WHAT YOU WILL DO
Retype the records below, everything from the line containing "Click the General Options section header" down to the line containing "coord(44,325)", both ends included. Leave out the pictures.

"""

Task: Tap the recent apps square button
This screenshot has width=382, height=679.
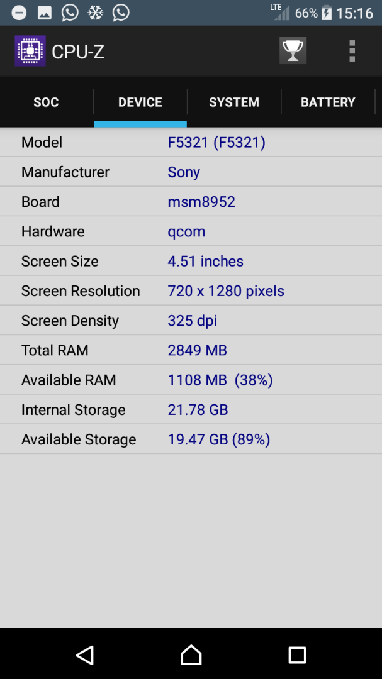Action: tap(297, 654)
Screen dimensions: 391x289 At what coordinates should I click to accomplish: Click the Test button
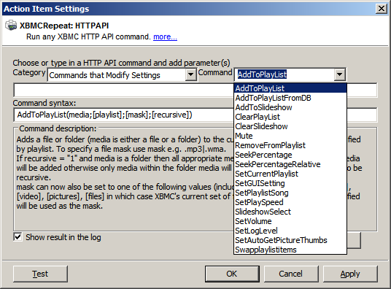[40, 274]
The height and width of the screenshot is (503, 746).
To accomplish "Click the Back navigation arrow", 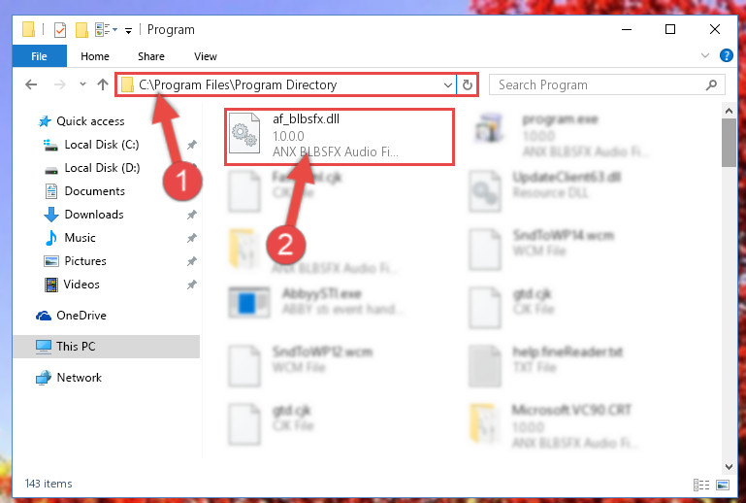I will [x=31, y=84].

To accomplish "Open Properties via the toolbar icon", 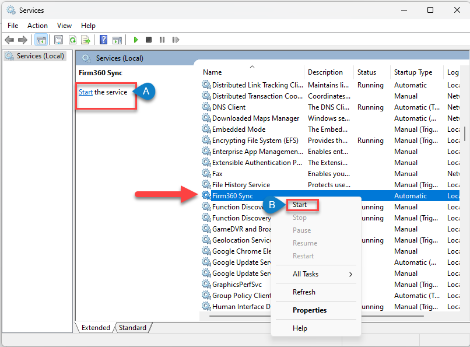I will point(58,39).
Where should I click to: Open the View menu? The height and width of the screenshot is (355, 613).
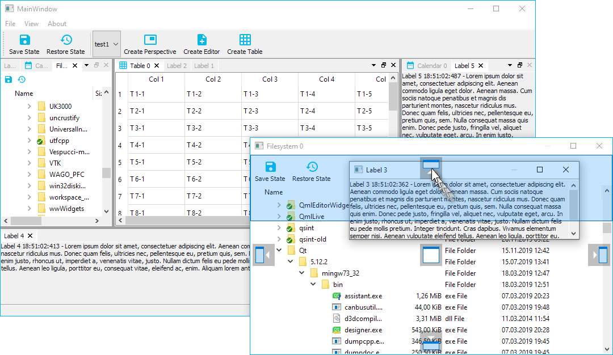click(31, 23)
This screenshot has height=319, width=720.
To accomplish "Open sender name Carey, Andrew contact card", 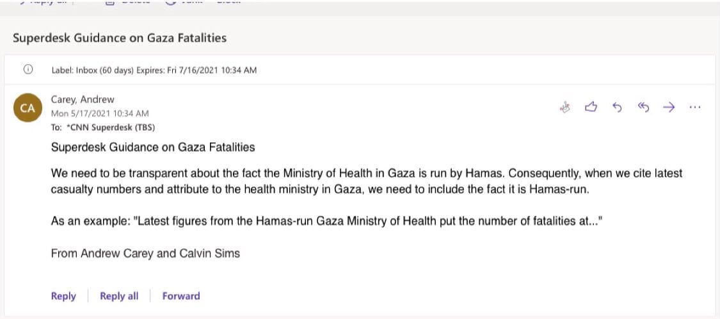I will (83, 99).
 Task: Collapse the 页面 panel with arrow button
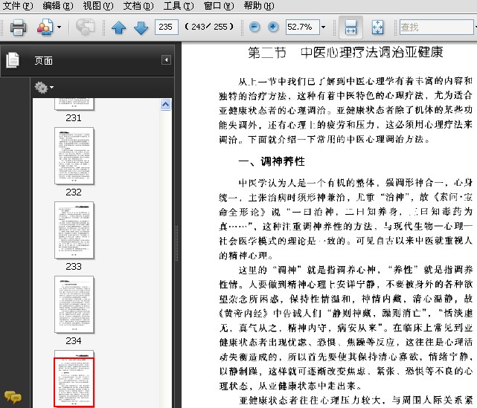coord(167,60)
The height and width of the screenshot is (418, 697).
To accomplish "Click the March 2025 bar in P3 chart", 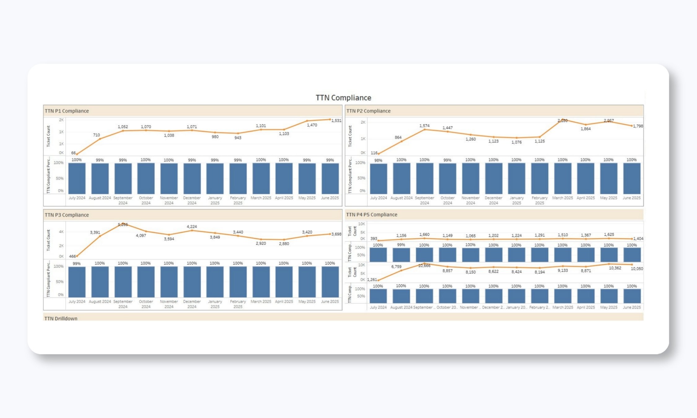I will pos(261,282).
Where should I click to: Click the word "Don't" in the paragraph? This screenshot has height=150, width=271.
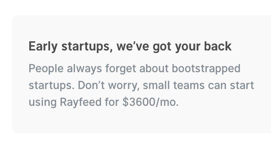(91, 85)
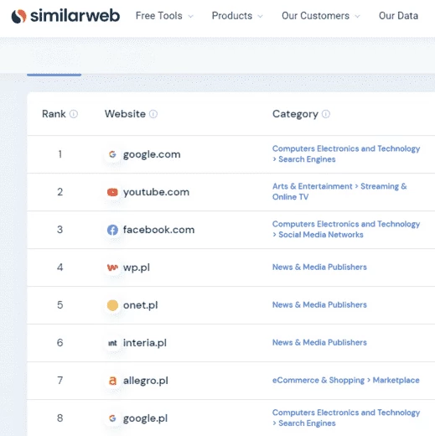Expand the Our Customers dropdown chevron
This screenshot has height=436, width=435.
click(357, 16)
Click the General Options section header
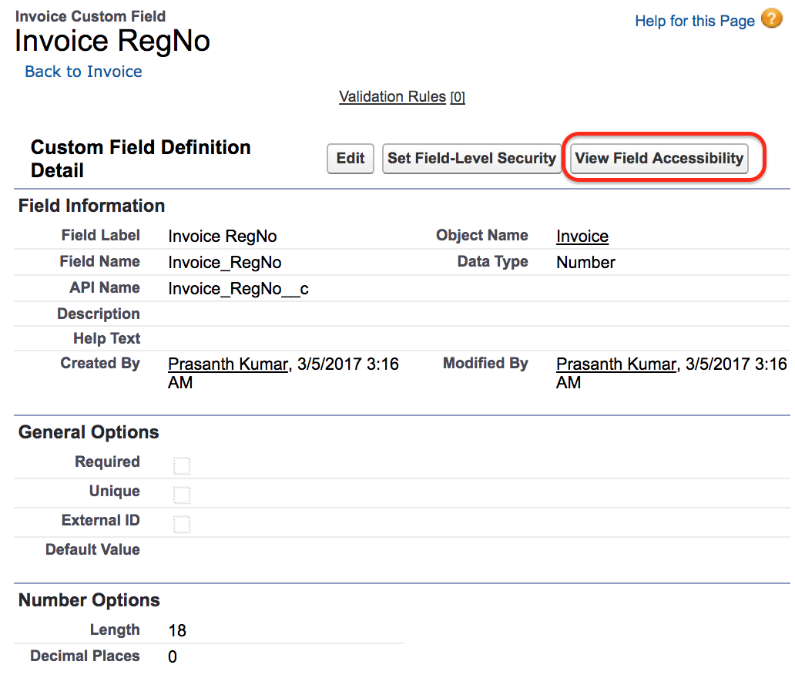The image size is (795, 678). coord(89,432)
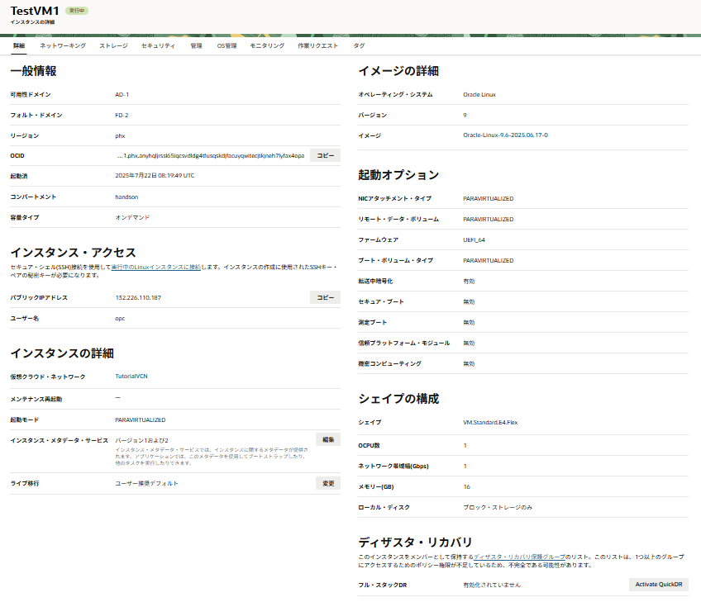Click the Activate QuickDR button

(658, 585)
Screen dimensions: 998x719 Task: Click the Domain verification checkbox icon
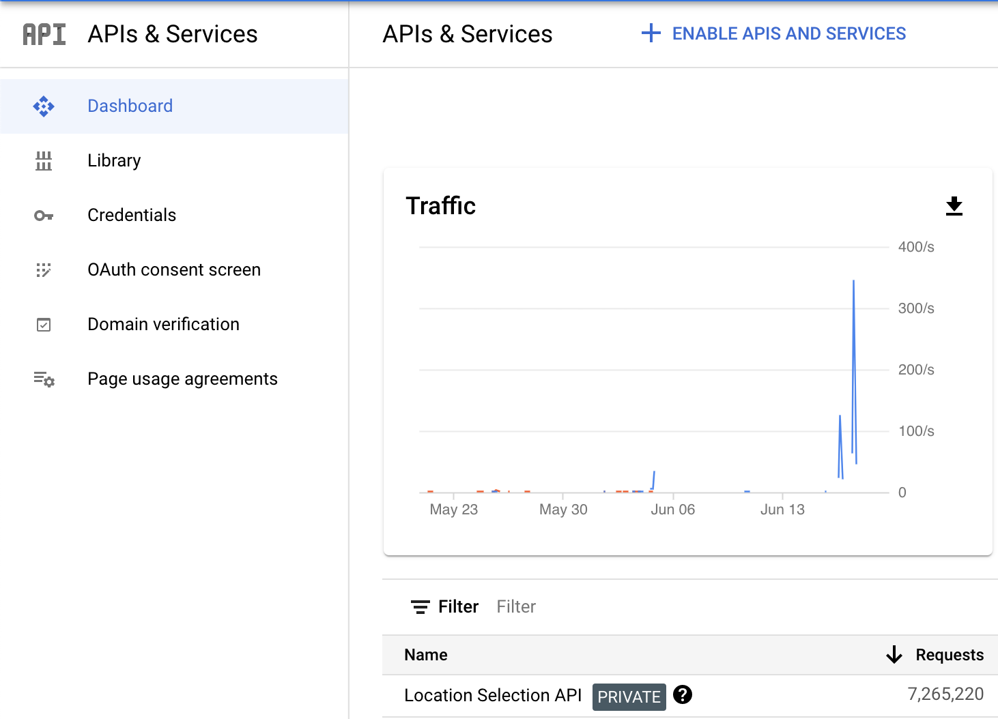coord(44,325)
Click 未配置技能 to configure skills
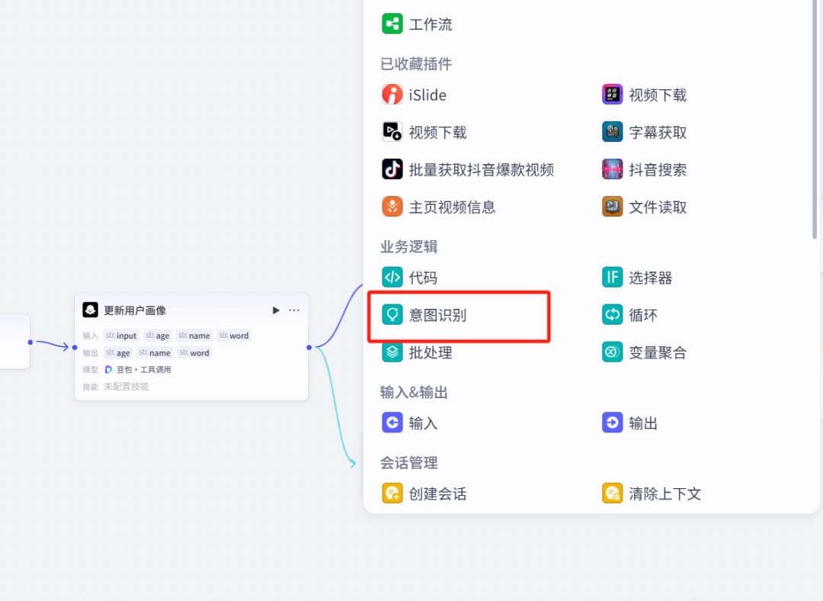 (126, 386)
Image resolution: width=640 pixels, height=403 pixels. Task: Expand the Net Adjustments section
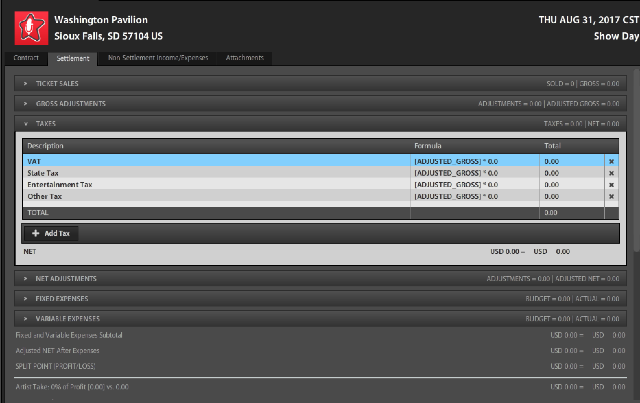[x=26, y=279]
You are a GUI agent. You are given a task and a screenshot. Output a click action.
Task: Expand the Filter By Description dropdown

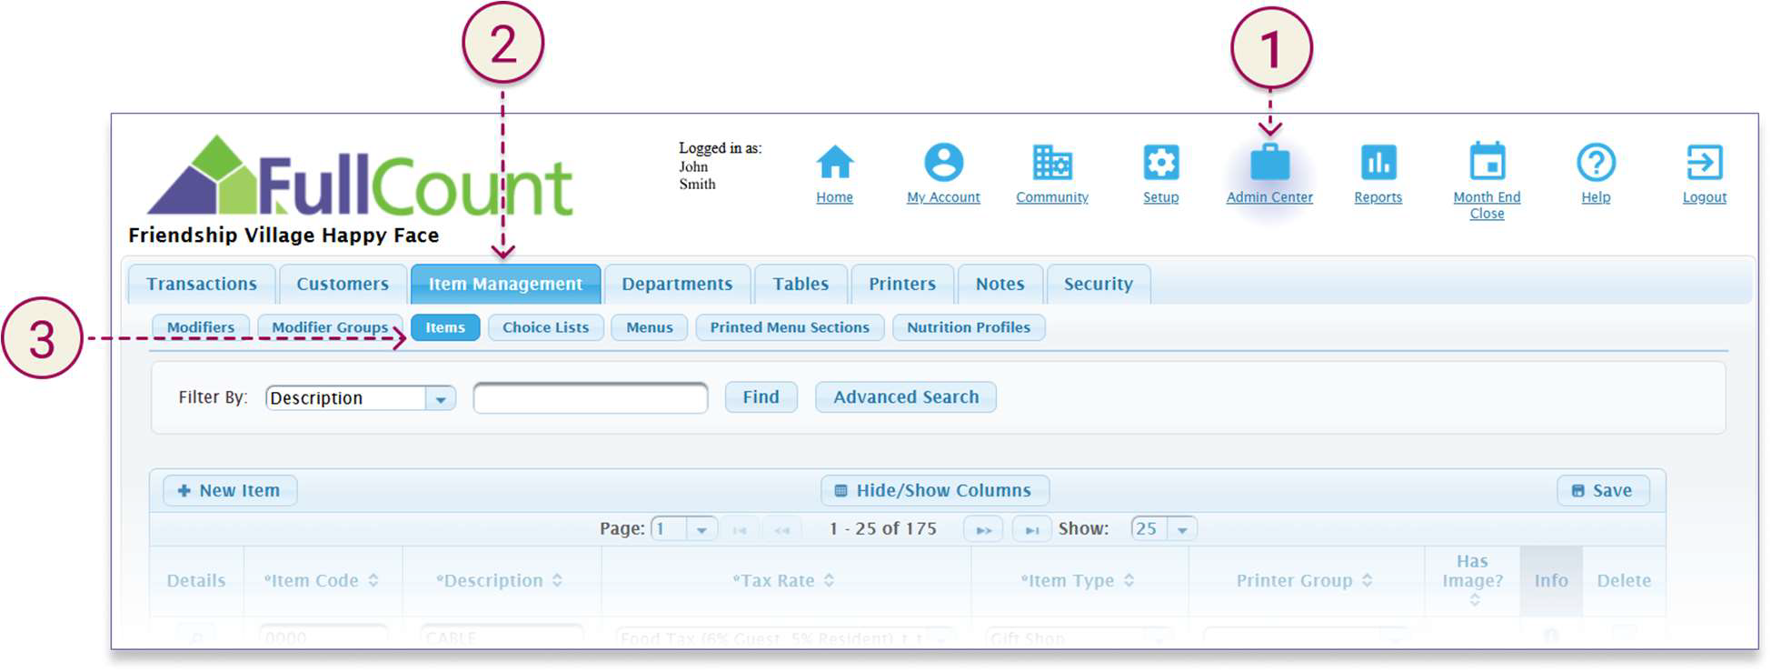pos(441,398)
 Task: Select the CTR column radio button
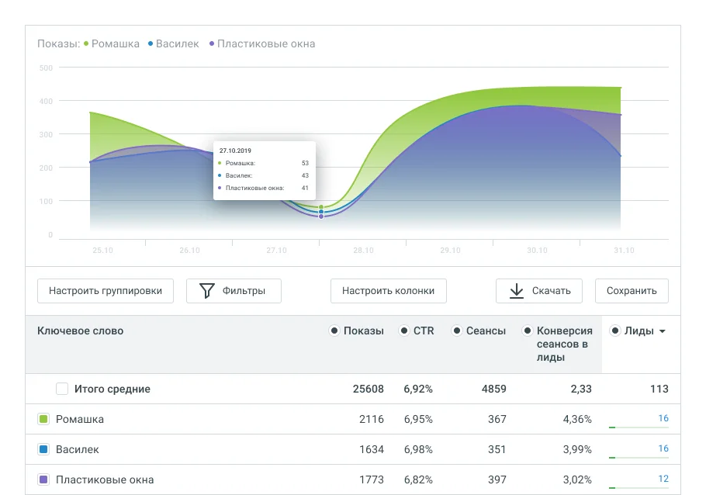click(x=404, y=331)

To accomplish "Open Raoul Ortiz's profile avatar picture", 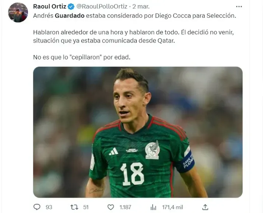I will tap(18, 13).
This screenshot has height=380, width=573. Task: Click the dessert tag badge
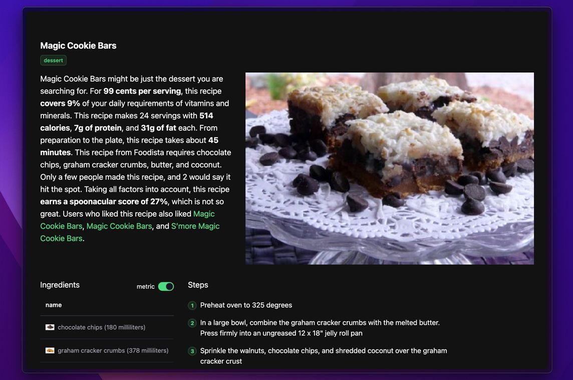click(x=54, y=60)

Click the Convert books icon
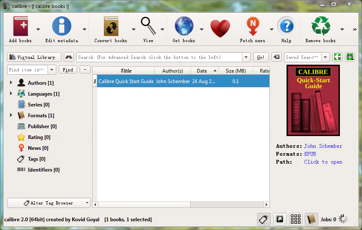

"""

COMPLETE RESPONSE
Click the General Options section header
The image size is (795, 678). coord(89,432)
Click the Activate QuickDR button

(658, 585)
Screen dimensions: 998x719 Task: Click the Domain verification checkbox icon
coord(44,325)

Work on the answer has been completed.